La piccola Sofia, secondo il luminare della medicina , il dottor Walter Pasini, potrebbe essere stata contagiata da un ago pungidito. E’ uno di quegli strumenti per misurare la glicemia e che serve anche per recepire la malaria

 

Una grave potesi formulata dal medico, direttore del Centro di Travel Medicine and Global Health.

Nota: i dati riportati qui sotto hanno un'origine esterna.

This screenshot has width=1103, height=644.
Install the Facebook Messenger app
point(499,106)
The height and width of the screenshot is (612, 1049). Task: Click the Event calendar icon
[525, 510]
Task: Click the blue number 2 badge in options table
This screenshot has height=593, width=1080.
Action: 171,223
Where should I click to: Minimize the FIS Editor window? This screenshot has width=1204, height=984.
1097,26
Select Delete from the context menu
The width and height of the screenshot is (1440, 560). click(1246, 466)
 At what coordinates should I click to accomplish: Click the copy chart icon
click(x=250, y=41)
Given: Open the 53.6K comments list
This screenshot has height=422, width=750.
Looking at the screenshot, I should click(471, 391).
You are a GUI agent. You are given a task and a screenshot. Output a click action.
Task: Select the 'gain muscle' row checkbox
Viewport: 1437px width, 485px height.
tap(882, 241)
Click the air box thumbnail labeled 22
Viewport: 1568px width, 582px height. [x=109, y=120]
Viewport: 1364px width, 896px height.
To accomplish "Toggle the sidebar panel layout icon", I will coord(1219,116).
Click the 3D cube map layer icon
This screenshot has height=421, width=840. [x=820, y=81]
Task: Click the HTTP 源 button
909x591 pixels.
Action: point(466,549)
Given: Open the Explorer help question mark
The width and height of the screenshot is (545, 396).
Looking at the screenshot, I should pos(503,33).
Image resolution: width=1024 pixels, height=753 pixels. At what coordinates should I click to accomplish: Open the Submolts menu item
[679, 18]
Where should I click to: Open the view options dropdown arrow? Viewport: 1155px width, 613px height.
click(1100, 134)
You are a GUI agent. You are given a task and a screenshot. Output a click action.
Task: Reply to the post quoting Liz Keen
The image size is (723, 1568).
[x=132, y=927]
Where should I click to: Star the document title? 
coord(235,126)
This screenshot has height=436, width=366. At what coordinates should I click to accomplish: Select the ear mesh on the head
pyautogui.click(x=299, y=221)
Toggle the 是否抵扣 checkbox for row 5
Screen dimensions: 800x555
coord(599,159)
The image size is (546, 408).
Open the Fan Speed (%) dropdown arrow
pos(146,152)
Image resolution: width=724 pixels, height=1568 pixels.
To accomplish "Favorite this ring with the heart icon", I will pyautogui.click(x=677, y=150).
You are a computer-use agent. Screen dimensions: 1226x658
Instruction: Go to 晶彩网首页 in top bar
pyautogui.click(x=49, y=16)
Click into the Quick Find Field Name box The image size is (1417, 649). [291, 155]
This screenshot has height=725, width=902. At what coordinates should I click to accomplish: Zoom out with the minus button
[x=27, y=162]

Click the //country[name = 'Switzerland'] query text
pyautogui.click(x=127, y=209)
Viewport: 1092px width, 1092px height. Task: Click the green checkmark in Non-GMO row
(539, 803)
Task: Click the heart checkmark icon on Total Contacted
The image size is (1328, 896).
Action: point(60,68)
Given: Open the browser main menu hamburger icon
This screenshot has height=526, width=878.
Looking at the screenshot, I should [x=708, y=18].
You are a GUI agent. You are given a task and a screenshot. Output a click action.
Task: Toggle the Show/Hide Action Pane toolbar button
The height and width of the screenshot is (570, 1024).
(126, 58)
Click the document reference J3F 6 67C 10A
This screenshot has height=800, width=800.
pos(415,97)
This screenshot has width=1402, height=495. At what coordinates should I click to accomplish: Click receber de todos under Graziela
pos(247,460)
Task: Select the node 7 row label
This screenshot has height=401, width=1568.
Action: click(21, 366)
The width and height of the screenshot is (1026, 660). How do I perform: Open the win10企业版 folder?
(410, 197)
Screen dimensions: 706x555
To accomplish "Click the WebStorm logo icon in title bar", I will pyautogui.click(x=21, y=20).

“Sembra assumere sempre maggior corpo nella vicenda di Trento – sostiene il medico – quella che sin dall’inizio appariva l’ipotesi più probabile, cioè che la povera bambina abbia contratto l’infezione nel periodo dal 16 al 20 agosto, dal sangue infetto per un errore umano, quando era ricoverata in un reparto pediatrico che ospitava due bambine africane ammalate di malaria” a Trento. “Probabilmente l’ago infetto che ha trasmesso il protozoo della malaria – ipotizza – è stato quello pungidito sul polpastrello della mano. Sarebbe servito – spiega – per il controllo della glicemia della bambina affetta da diabete. L’ipotesi che una zanzara Anophele, di cui peraltro non risultano tracce nelle trappole dell’ospedale, possa avere punto una delle due africane e poi la piccola appare inverosimile, così come le altre formulate all’inizio”.